Original scientific articles

Prevalence of Listeria monocytogenes and other Listeria spp. in gulls feeding at a landfill in Zagreb, Croatia

A. Humski, M. Mitak, M. Mikulić, D. Stojević, B. Šimpraga, F. Krstulović, B. Ječmenica, T. Amšel Zelenika and L. Jurinović*

Andrea HUMSKI, DVM, PhD, Scientific Advisor, Assistant Professor, Mario MITAK, DVM, PhD, Tenured Scientific Advisor, Marina MIKULIĆ, DVM, PhD, Research Associate, Dora STOJEVIĆ, DVM, PhD, postdoctoral student, Croatian Veterinary Institute, Zagreb, Croatia; Borka ŠIMPRAGA, DVM, PhD, Senior Research Associate, Fani KRSTULOVIĆ, DVM, Mr. Spec. Expert Advisor, Biljana JEČMENICA, Mag. Oecol. et Prot. Nat., Tajana AMŠEL ZELENIKA, DVM, PhD, Research Associate, Luka JURINOVIĆ*, MSc Biol., PhD, (Corresponding author, e-mail: jurinovic@veinst.hr), Croatian Veterinary Institute – Branch Poultry Center, Zagreb, Croatia


Gulls, as migratory wild birds are known to spread different pathogens over long distances.
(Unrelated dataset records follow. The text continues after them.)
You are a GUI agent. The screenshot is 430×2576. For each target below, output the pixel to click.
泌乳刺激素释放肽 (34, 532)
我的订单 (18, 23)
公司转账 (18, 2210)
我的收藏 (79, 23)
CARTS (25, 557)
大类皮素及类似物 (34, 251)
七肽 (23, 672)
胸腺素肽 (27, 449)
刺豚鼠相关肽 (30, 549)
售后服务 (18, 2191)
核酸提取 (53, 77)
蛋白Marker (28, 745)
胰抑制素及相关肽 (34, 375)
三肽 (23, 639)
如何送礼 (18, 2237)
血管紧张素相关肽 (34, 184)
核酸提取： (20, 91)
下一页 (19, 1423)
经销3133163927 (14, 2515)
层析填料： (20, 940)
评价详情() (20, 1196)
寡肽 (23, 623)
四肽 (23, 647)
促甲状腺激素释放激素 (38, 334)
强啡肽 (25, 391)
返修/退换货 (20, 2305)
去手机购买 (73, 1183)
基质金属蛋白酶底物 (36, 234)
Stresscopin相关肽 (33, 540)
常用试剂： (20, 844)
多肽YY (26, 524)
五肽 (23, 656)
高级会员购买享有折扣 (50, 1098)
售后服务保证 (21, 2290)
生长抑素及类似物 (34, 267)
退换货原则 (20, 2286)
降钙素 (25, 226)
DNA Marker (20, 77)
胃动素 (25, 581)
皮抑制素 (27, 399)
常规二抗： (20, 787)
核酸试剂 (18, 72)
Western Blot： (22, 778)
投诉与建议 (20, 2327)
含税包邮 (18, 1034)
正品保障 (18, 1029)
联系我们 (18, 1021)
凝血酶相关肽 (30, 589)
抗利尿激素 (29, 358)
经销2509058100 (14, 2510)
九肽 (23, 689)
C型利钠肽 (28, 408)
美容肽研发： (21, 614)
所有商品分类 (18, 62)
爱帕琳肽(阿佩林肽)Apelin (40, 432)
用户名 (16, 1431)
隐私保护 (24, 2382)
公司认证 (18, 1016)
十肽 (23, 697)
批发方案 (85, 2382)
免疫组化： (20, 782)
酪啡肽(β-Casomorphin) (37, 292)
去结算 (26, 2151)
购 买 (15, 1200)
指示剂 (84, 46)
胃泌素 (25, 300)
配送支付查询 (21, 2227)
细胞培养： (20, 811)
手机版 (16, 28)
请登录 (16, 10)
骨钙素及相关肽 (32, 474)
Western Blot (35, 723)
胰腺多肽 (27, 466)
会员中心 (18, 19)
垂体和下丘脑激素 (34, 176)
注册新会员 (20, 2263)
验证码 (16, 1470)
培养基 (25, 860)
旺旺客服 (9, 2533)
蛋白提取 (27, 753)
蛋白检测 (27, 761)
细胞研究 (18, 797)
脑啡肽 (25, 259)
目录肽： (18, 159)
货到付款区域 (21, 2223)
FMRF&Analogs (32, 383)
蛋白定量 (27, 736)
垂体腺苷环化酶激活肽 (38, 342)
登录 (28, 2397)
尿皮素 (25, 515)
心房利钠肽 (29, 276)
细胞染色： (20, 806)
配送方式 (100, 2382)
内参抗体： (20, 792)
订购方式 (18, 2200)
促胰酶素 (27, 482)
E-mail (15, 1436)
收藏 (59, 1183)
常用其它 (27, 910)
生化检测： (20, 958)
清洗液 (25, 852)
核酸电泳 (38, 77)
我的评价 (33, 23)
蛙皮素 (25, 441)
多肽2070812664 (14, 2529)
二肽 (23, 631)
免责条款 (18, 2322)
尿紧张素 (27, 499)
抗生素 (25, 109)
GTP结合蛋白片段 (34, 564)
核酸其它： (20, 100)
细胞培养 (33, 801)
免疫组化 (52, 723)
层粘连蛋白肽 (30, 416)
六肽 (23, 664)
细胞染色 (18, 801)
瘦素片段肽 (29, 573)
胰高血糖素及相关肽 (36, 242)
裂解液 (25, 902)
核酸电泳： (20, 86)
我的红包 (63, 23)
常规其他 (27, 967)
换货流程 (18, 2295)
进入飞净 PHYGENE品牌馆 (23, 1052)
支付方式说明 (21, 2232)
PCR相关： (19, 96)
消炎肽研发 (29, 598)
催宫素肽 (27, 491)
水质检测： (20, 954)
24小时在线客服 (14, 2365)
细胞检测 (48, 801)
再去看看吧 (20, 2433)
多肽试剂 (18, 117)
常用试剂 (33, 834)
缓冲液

The aim of this study was to access the prevalence of different Listeria species in a gull population feeding at a landfill in Zagreb. In total, 390 gulls of three species were sampled: Yellow-legged Gull, Larus michahellis; Black-headed Gull, L. ridibundus and Common Gull, L. canus. The most prevalent species was Listeria innocua (14.4%), while L. monocytogenes was found in 11.3% of tested samples. Other species were present in a smaller percentage; L. welshimeri (1.3%), L. ivanovii (0.5%) and L. seeligeri (0.3%). Serotyping of L. monocytogenes isolates was performed using molecular and conventional methods, and most isolates belonged to the 1/2a and 1/2b serotypes. To the best of our knowledge, this is the first report of the presence of L. monocytogenes and other Listeria spp. in wild birds in Croatia.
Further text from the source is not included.